GELORA.CO - Pasangan Joko Widodo-Maruf Amin mengalami kesalahan mendasar dalam mendiagnosa masalah yang dialami negeri. Pasalnya, radikalisme yang terus didengung-dengungkan pemerintah bukan masalah utama yang sedang dihadapi Indonesia.
“Problem pengambil keputusan, kebodohan dalam mendiagnosa keadaan, ketumpulan intervensi kebijakan, dan kelemahan implementasinya,” tegas Wakil Ketua Umum Partai Gerindra Fadli Zon dalam akun Twitter pribadinya, Minggu (27/10).

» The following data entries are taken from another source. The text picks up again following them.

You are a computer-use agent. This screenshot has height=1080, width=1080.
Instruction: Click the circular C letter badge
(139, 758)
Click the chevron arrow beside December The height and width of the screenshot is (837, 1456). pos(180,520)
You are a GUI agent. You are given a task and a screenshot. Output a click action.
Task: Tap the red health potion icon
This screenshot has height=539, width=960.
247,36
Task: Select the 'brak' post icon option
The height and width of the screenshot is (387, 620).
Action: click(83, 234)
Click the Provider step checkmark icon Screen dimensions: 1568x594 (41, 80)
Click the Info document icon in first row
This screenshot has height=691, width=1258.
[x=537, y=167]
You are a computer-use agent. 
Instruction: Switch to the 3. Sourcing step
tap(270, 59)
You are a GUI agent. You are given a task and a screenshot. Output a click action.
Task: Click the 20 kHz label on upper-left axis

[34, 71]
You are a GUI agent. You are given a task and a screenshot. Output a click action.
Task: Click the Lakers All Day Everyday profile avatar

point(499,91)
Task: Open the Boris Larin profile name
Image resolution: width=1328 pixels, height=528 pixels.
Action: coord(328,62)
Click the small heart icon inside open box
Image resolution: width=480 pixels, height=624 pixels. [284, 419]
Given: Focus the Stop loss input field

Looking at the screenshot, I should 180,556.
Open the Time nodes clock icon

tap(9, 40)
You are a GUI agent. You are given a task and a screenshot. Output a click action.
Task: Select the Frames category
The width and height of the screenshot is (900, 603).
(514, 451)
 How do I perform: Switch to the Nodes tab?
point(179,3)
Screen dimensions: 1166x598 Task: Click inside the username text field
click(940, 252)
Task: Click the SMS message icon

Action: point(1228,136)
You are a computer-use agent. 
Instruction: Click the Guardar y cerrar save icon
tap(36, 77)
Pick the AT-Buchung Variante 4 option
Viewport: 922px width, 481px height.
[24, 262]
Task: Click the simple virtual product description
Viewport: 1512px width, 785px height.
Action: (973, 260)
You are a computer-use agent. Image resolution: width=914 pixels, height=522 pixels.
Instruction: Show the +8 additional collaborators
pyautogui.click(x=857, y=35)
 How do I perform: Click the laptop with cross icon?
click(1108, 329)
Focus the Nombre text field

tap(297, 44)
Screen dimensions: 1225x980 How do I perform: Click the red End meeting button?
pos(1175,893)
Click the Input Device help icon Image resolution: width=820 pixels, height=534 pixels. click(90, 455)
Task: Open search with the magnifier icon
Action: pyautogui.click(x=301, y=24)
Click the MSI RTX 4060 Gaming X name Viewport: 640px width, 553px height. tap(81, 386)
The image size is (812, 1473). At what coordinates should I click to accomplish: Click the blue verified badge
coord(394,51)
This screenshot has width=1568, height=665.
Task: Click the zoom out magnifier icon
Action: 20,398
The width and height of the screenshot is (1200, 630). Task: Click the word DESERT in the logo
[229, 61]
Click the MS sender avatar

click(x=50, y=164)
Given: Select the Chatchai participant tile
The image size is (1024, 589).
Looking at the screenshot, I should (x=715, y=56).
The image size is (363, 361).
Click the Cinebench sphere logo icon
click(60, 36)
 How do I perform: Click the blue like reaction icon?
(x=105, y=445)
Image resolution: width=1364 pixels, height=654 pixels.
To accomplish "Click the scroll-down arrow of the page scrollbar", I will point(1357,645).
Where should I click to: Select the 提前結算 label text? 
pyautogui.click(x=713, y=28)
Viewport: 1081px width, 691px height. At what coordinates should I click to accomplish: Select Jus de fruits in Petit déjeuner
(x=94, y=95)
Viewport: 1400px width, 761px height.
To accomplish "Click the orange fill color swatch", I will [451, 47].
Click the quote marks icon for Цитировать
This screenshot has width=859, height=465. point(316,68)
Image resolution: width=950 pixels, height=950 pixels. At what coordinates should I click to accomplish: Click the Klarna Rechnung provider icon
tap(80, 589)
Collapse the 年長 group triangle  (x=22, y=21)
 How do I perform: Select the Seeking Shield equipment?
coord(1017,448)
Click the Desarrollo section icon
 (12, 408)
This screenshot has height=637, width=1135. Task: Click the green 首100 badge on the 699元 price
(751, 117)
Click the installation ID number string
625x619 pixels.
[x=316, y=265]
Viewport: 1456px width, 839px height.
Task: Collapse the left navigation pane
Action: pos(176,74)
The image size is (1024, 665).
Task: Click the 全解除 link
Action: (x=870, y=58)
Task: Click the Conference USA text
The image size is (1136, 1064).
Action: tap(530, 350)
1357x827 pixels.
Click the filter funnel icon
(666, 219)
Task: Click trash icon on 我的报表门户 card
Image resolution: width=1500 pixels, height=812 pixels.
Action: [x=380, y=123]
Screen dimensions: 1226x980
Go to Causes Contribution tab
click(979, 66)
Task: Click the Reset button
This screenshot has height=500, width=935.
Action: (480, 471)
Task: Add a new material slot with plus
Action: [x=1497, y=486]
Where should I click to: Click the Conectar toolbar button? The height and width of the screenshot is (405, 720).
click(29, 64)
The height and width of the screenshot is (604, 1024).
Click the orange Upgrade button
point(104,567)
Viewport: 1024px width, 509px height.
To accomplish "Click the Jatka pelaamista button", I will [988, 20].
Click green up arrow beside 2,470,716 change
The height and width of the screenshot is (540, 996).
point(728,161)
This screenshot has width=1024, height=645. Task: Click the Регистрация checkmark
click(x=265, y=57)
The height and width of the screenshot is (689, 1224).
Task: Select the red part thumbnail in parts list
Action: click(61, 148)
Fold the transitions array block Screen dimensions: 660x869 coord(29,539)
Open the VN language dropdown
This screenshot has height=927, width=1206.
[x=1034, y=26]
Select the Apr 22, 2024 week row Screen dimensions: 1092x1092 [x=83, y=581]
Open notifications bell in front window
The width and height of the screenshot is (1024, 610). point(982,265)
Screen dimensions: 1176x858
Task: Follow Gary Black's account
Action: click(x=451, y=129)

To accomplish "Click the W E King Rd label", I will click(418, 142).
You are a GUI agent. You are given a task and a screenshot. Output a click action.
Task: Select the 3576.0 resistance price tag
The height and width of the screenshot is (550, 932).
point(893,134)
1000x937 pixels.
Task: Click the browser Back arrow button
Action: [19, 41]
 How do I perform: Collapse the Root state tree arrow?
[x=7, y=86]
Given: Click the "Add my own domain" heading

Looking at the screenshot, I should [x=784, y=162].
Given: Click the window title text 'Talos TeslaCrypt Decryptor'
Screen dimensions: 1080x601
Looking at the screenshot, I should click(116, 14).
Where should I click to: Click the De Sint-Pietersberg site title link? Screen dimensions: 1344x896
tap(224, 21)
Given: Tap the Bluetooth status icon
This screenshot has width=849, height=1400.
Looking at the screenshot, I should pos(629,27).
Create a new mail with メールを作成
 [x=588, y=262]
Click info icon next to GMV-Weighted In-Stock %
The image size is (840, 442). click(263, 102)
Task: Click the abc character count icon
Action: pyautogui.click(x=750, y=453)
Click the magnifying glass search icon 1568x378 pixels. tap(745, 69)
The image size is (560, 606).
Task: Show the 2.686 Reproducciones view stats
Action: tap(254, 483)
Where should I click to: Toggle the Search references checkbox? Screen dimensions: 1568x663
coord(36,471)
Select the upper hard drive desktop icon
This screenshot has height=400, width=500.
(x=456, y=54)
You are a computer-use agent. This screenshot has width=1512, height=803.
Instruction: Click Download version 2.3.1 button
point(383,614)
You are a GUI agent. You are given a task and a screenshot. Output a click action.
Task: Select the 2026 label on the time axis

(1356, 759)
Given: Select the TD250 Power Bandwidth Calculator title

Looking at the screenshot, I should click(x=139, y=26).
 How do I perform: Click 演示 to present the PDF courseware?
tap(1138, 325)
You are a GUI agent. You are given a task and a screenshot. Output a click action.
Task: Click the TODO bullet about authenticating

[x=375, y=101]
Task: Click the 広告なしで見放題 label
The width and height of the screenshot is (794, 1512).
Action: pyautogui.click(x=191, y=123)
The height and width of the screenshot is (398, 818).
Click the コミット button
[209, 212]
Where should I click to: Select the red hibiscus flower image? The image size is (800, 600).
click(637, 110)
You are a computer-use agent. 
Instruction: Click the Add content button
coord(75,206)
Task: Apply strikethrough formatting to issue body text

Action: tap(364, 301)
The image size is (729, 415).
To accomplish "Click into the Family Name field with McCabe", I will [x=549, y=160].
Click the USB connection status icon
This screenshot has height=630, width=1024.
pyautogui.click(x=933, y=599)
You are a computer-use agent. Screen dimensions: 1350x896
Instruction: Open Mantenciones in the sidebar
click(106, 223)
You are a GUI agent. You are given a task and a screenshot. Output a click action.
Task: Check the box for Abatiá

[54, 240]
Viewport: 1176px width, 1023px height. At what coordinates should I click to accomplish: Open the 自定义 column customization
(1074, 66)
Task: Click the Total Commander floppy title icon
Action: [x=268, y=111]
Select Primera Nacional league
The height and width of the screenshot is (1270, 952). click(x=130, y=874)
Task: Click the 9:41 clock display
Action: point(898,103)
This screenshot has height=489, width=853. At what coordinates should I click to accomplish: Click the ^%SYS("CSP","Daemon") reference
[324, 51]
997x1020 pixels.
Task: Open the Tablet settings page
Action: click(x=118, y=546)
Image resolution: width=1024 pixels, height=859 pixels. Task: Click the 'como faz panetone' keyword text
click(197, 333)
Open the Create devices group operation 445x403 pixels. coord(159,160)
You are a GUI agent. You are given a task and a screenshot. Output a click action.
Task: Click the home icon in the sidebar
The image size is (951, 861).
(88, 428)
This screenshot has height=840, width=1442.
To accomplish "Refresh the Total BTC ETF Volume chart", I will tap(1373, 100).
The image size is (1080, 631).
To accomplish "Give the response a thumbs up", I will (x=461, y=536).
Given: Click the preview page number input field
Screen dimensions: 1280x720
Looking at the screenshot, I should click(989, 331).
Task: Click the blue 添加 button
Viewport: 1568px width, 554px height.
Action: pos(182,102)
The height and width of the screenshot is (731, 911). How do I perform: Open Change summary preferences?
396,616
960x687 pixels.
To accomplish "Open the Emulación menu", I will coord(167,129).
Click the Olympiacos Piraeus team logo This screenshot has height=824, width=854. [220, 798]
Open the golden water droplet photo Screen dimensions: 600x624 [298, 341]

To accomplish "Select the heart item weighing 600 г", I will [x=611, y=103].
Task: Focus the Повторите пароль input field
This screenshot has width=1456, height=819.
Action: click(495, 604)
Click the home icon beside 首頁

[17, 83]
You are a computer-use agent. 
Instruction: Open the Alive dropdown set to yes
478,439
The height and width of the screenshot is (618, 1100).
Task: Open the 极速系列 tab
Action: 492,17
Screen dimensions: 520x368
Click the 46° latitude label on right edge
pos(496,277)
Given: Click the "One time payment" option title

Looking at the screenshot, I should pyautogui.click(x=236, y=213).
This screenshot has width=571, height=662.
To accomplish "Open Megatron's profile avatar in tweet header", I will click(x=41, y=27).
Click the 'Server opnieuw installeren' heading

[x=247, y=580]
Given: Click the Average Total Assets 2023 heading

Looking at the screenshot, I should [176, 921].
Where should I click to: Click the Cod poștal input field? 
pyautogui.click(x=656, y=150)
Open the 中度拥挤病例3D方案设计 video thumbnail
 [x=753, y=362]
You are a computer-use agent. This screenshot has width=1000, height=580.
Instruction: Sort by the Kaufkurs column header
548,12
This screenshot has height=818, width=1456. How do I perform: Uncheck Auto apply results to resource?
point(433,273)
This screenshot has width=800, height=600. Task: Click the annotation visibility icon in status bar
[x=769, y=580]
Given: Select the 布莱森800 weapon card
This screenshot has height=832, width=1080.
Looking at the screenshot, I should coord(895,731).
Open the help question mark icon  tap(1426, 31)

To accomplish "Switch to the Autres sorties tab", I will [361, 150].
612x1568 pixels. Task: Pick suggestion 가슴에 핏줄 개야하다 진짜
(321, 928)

Mantan wakil ketua DPR itu menegaskan bahwa masalah yang dialami Indonesia adalah masalah ekonomi, bukan radikalisme.
Fadli yang sedang berkunjung ke Aceh untuk melantik DPW dan DPD Ikatan Keluarga Minangkabau (IKM) kemudian bercerita tentang pengalamannya selama di provinsi paling barat Indonesia itu. Dia merasakan aliran listrik di Aceh yang padam berkali-kali.
“Bagaimana masuk Revolusi Industri 4.0? Urusan pokok sederhana seperti listrik saja masih seperti ini,” tanyanya.
Dia kembali menekankan bahwa radikalisme bukan ancaman negara. Sebab, pada dasarnya umat Islam yang menjadi tertuding atas isu tersebut adalah kelompok yang moderat.
“Jadi persoalan kita adalah ekonomi (daya beli, pekerjaan, kemiskinan, harga dan lain-lain). Bukan radikal-radikalan,” pungkasnya.
Pertumbuhan ekonomi selama beberapa tahun belakangan memang mentok di 5 persen. Bahkan diprediksi tahun ini Indonesia bakal nyungsep di angka 4 persen.
Menko Perekonomian era Presiden Abdurrahman Wahid, DR Rizal Ramli sudah lama memprediksi ekonomi Indonesia bakal stagnan. Dia menilai jurus monoton yang ditunjukkan Menteri Keuangan Sri Mulyani tidak bakal ampuh mendongkrak ekonomi Indonesia. Sebab menteri berpredikat terbaik dunia itu hanya mengandalkan utang dan kebijakan austerity atau pengetatan anggaran tanpa ada terobosan-terobosan.
Prediksi RR terbukti bukan sembarangan. Pasalnya, baru empat hari dilantik menjadi menteri di Kabinet Indonesia Maju, Sri Mulyani telah mengumumkan rencana akan menerbitkan surat utang berdenominasi valuta asing atau global bond.
Langkah Sri Mulyani itu diambil karena Anggaran Pendapatan dan Belanja Negara (APBN) 2019 mengalami defisit sementara kebutuhan negara membengkak.
Sri Mulyani menyatakan rencana penerbitan surat utang disebabkan oleh defisit Anggaran Pendapatan dan Belanja Negara (APBN) 2019 sebesar Rp 199,1 triliun atau 1,24 persen dari Produk Domestik Bruto (PDB) pada akhir Agustus 2019.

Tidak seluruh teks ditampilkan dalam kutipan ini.